Böbrekler günde en fazla 20 litre suyu idrarla atabilmektedir yani bir saatte ortalama 0,8-1,0 litreden fazla suyu idrarla atamazlar. Hiponatremi belirtileri kısa sürede 3-4 litre su tüketimi sonucu görülebilmektedir.
Su zehirlenmesi yaşam kaybına neden oldu!
Kazayla aşırı su tüketimi çok zordur, fakat Amerikan askerlerinde birçok su zehirlenmesi vakası bildirilmiştir. Bir raporda aşırı su tüketimi ile hiponatremiye giren ve sodyum seviyeleri 115-130 mm/L arasında değişen 17 asker bildirilmiştir (normal kan sodyum düzeyi 135-145 mm/L’dir). Bir başka raporda, üç askerin hiponatremi ve beyin ödemi nedeniyle öldüğü açıklanmıştır. Bu ölümler, birkaç saat içinde 10-20 litre su tüketimi sonucu gerçekleştiği bildirilmiştir.
Su zehirlenmesi dayanıklılık sporları yapan kişilerde de görülebilmektedir. Bu aktivitelerde aşırı su tüketimi susuzluğun çözümü olarak düşünülmektedir. Bu nedenle hiponatremi sıklıkla büyük spor olaylarında da ortaya çıkabilmektedir. Bir maratondan sonra bir koşucunun sodyum seviyeleri 130 mm/L‘nin altında tespit edilmiş, beyinde aşırı sıvı birikimi ve beyin sapı fıtığı gelişmiş ve ölümle sonuçlanmıştır.

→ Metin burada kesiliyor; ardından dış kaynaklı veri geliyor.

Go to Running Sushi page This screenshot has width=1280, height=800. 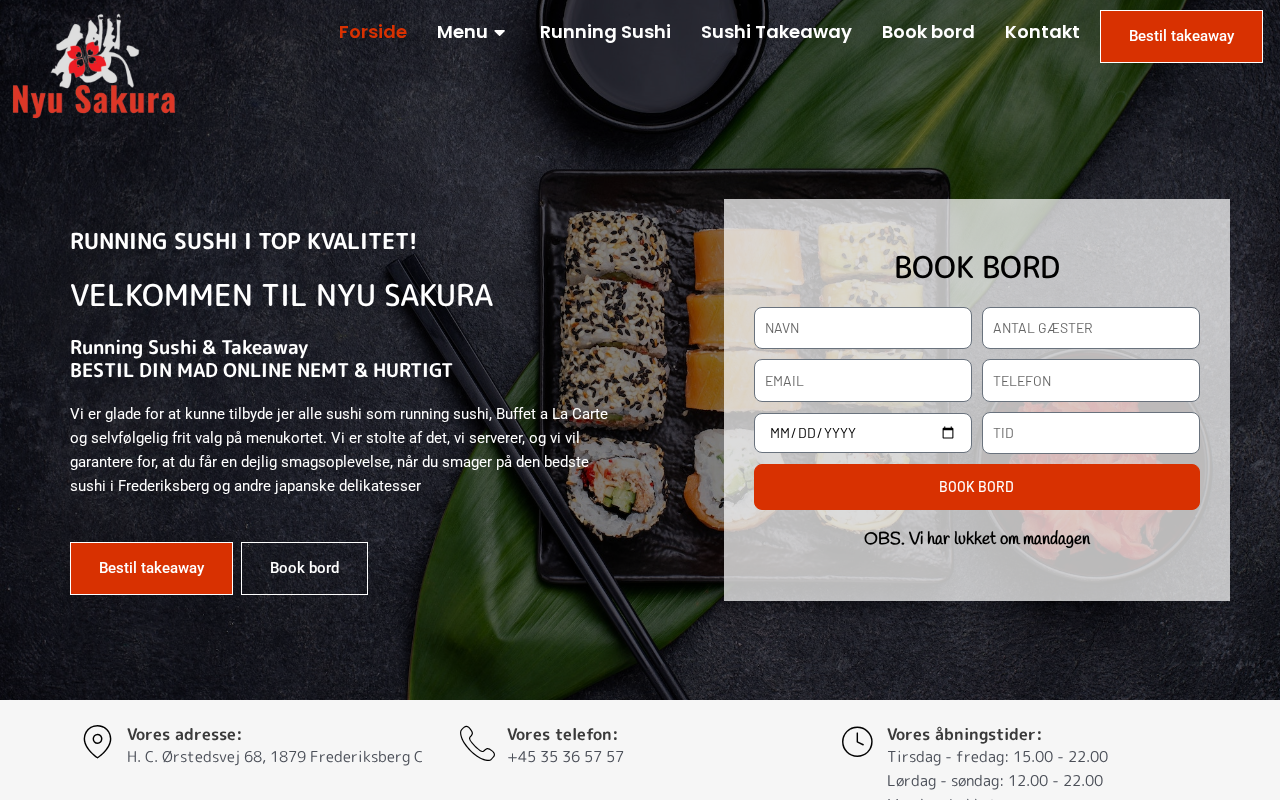pos(605,32)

Aşırı su tüketimi psikiyatrik hastalarda, özellikle şizofreni hastalarında da ortaya çıkabilir. Genç olarak ölen 27 şizofrenin incelendiği bir çalışmada, beşinin kendi kendine su zehirlenmesi nedeniyle öldüğü görülmüştür.
Gerçekte ne kadar suya ihtiyacımız var?
Bir günde tüketilmesi gereken su kişiden kişiye değişmekte olup kesin bir miktar söylemek güçtür. Ne kadar ihtiyaç olduğunu belirlemek için vücut ağırlığı, fiziksel aktivite seviyesi ve iklim göz önünde bulundurulmalıdır. Erkekler için günlük yeterli su tüketimini 3.7 litre, kadınlar için ise 2.7 litre olarak sınırlanması gerektiğini kılavuzlarda belirtilmiştir. Bununla birlikte bu tavsiyeler günlük alınan toplam sıvı miktarını, yani içecekler ve gıdalardaki suyu da içermektedir.
Bazı insanlar halen günde 8 su bardağı kuralına uymaktadır. Bu kural çoğunlukla keyfi olup araştırmaya dayalı değildir.
Şu an geçerli en iyi kural ise, vücudu dinlemek ve susadığında içmektir. Ancak bu kural herkes için işe yaramayabilir. Sporcular, yaşlılar ve hamile kadınlar her gün ekstra su tüketmelidir.